Лично для меня это способ воспринимать окружающий мир и высказываться о нем. И это происходит спонтанно. Ты едешь в машине или летишь на самолете, видишь какой-то образ, и в голове что-то щелкает. Достаешь телефон и записываешь строчку, а она потом подтягивает к себе следующую. Бывает, эту строчку откладываешь на время. На день, не несколько недель, месяцев или даже на несколько лет. И очень редко бывает, – но все же бывает! – когда стихотворение вылетает целиком, как будто кто-то надиктовал.
– Образы в стихотворениях автобиографичны, или это все-таки лирическая героиня, которая живет своей жизнью, – и это не всегда Евгения Скареднева?
– На факультете журналистики, где я училась, и где, кстати, сейчас преподаю, говорят: «Никогда, слышите, никогда не отождествляйте автора и лирического героя». Конечно, это какое-то мое личное переживание, переосмысление ситуаций, мыслей и образов, но это всего лишь отправная точка. Ты видишь образ, а потом он начинает жить своей жизнью.
– Многие пытаются писать стихи в подростковом возрасте, проживая в поэзии переживания пубертатного периода. Было дело?
– Было. Но это очень грустная история. Я с детства что-то пыталась рифмовать и даже записывать, но, к счастью, результаты этих экспериментов не сохранились. А вот когда училась в классе, может быть, пятом, тетрадку исписала стихами, и моей бабушке показалось, что все – поэт родился, и о внучке должен узнать весь мир. Из лучших побуждений она отнесла эту тетрадочку ни куда-нибудь, а сразу в Иркутский дом литераторов. Она попала в руки к «профессионалу», и взрослый человек, более того, немолодой такой дяденька, понимая, что ему принесли стихотворения одиннадцатилетнего ребенка, радостно разобрал эти «произведения» по косточкам. Разгромил, как бог черепаху, да еще и написал об этом заметку в настоящем литературном журнале, мол, как много нынче поэтов-графоманов. Сейчас, обладая некоторым собственным и редакторским, и педагогическим опытом, я в таких выражениях даже сочинения студентов не разбираю, поскольку понимаю, что это может нанести молодым людям психологическую травму. Представляете, как тогда мне было страшно, обидно, грустно и больно. И я долгое время не писала ничего вообще.

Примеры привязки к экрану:

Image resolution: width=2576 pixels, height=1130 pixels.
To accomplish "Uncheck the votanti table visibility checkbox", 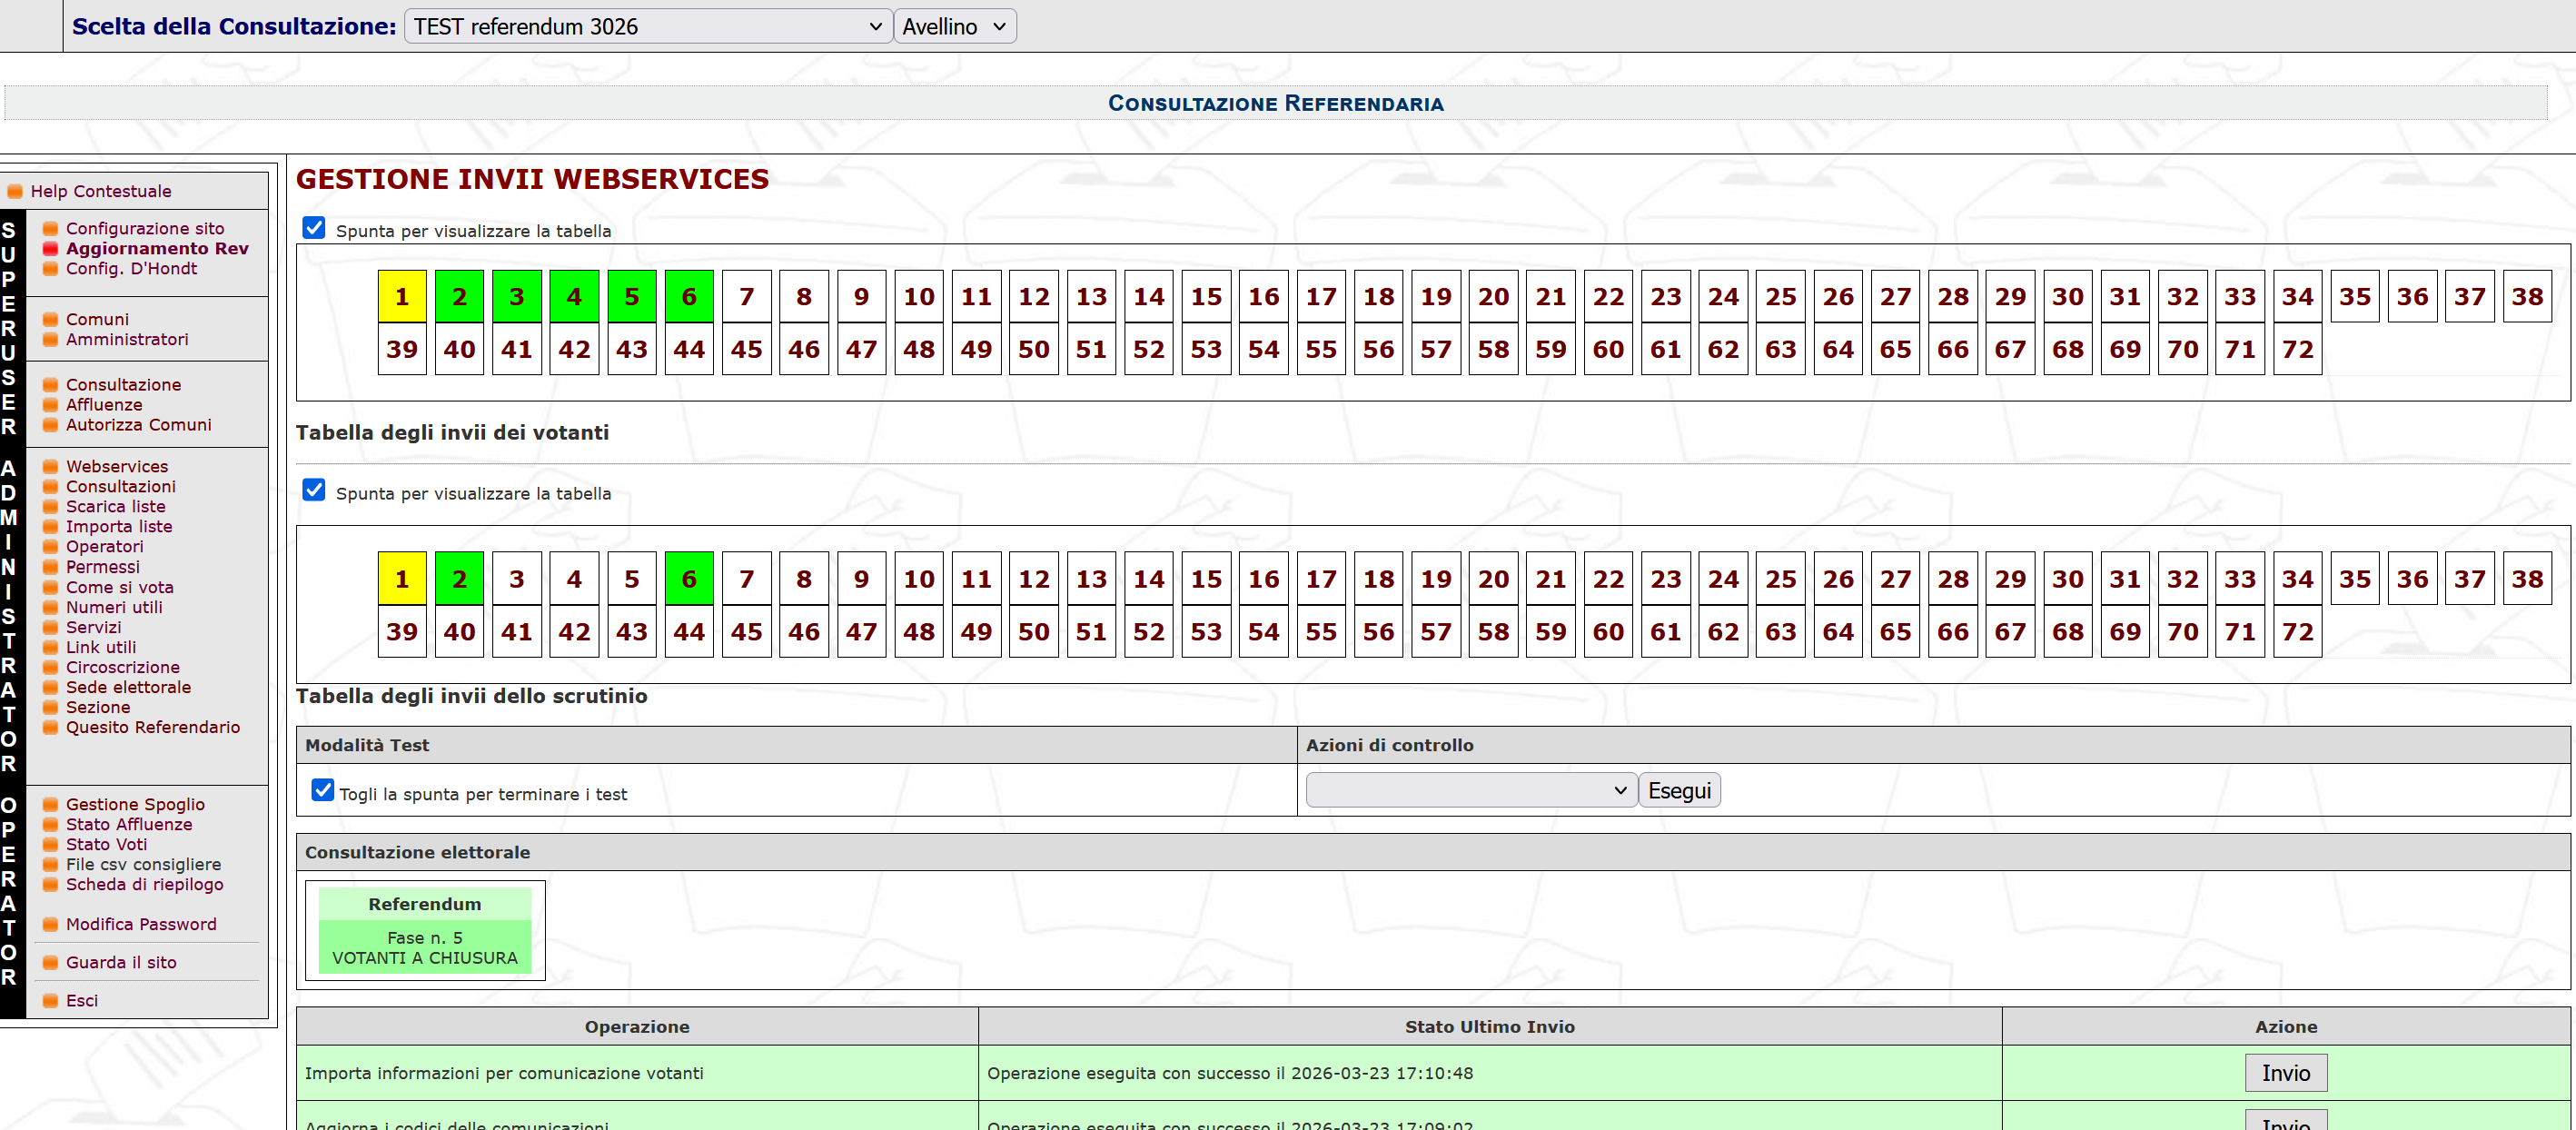I will (314, 228).
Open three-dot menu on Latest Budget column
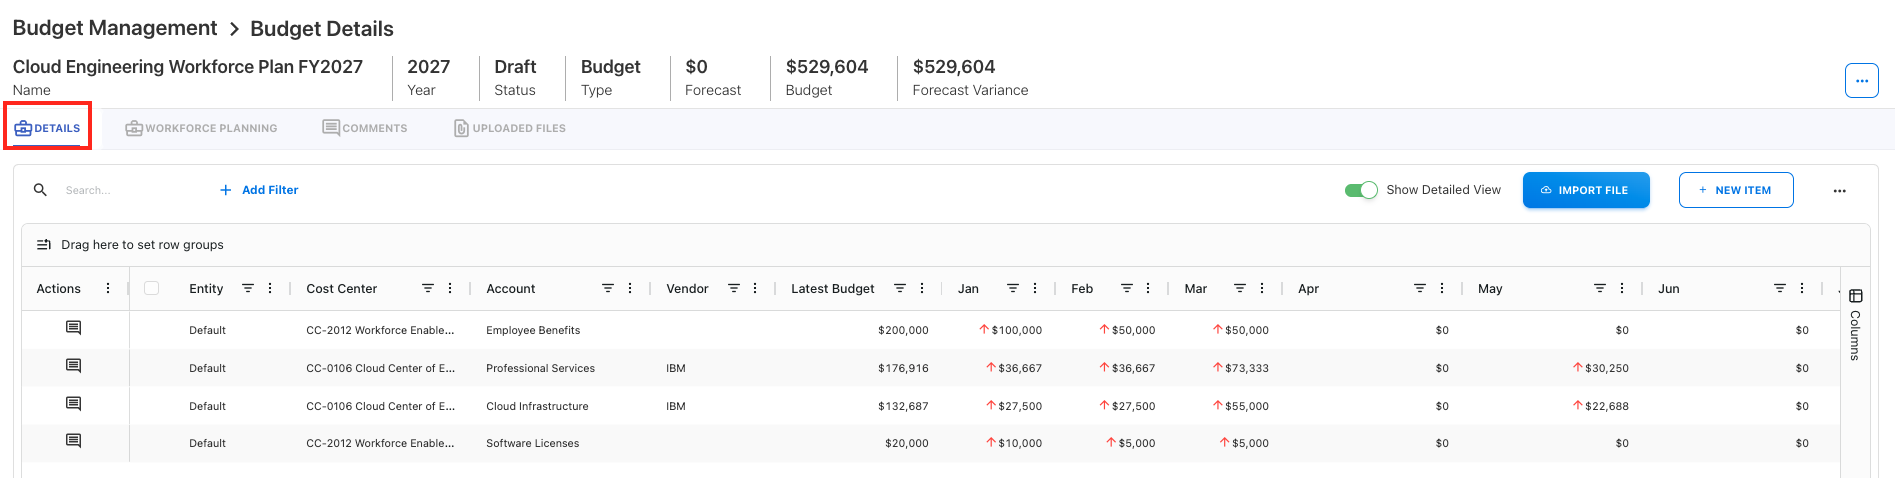 coord(922,288)
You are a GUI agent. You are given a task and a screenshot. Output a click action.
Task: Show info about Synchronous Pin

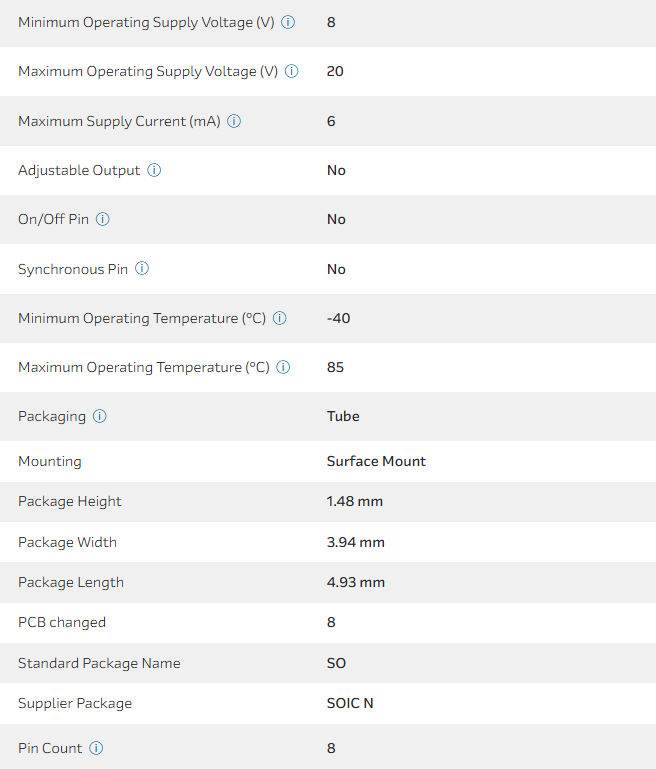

ВАШЕ ЗАДАНИЕ:
Пожалуйста, ответьте по интервью: куда бабушка отнесла тетрадку со стихами внучки?

ОТВЕТ:
В Иркутский дом литераторов.